Allocate buffers for input and output data, weights, and bias.
Create memory that describes data layout in the buffers. This example uses tag::nchw (batch-channels-height-width) for input data and tag::oihw for weights.
Create memory descriptors with layout tag::any. The any format enables the convolution primitive to choose the data format that will result in best performance based on its input parameters (convolution kernel sizes, strides, padding, and so on). If the resulting format is different from nchw, the user data must be transformed to the format required for the convolution (as explained below).

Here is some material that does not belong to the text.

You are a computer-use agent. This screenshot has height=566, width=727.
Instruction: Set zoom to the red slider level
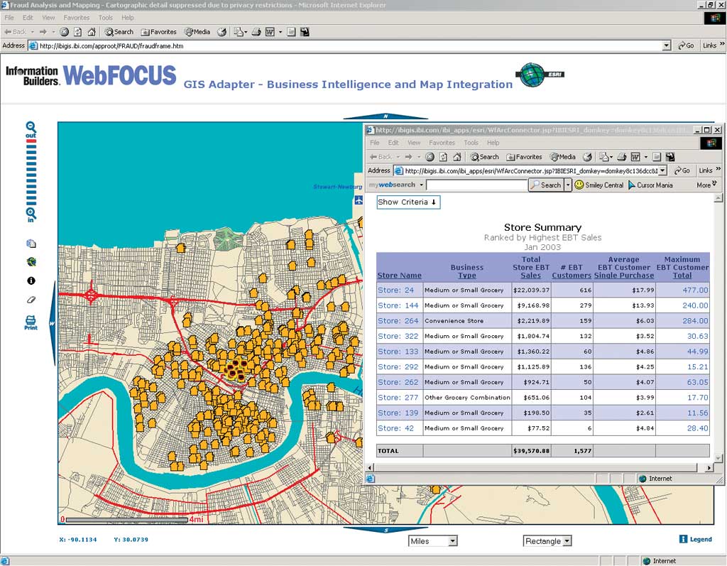click(31, 141)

Create a convolution descriptor by specifying propagation kind, convolution algorithm, shapes of input, weights, bias, output, convolution strides, padding, and kind of padding. Propagation kind is set to prop_kind::forward_inference to optimize for inference execution and omit computations that are necessary only for backward propagation.
Create a convolution primitive descriptor. Once created, this descriptor has specific formats instead of the any format specified in the convolution descriptor.
Check whether data and weights formats required by convolution is different from the user format. In case it is different change the layout using reorder primitive.
Create a memory primitive for output.
Create a convolution primitive and add it to the net.
Create the relu primitive. For better performance, keep the input data format for ReLU (as well as for other operation primitives until another convolution or inner product is encountered) the same as the one chosen for convolution. Also note that ReLU is done in-place by using conv1 memory.
For training execution, pooling requires a private workspace memory to perform the backward pass. However, pooling should not use 'workspace' for inference, because this is detrimental to performance.
The example continues to create more layers according to the AlexNet topology.
Finally, execute the primitives. For this example, the net is executed multiple times and each execution is timed individually.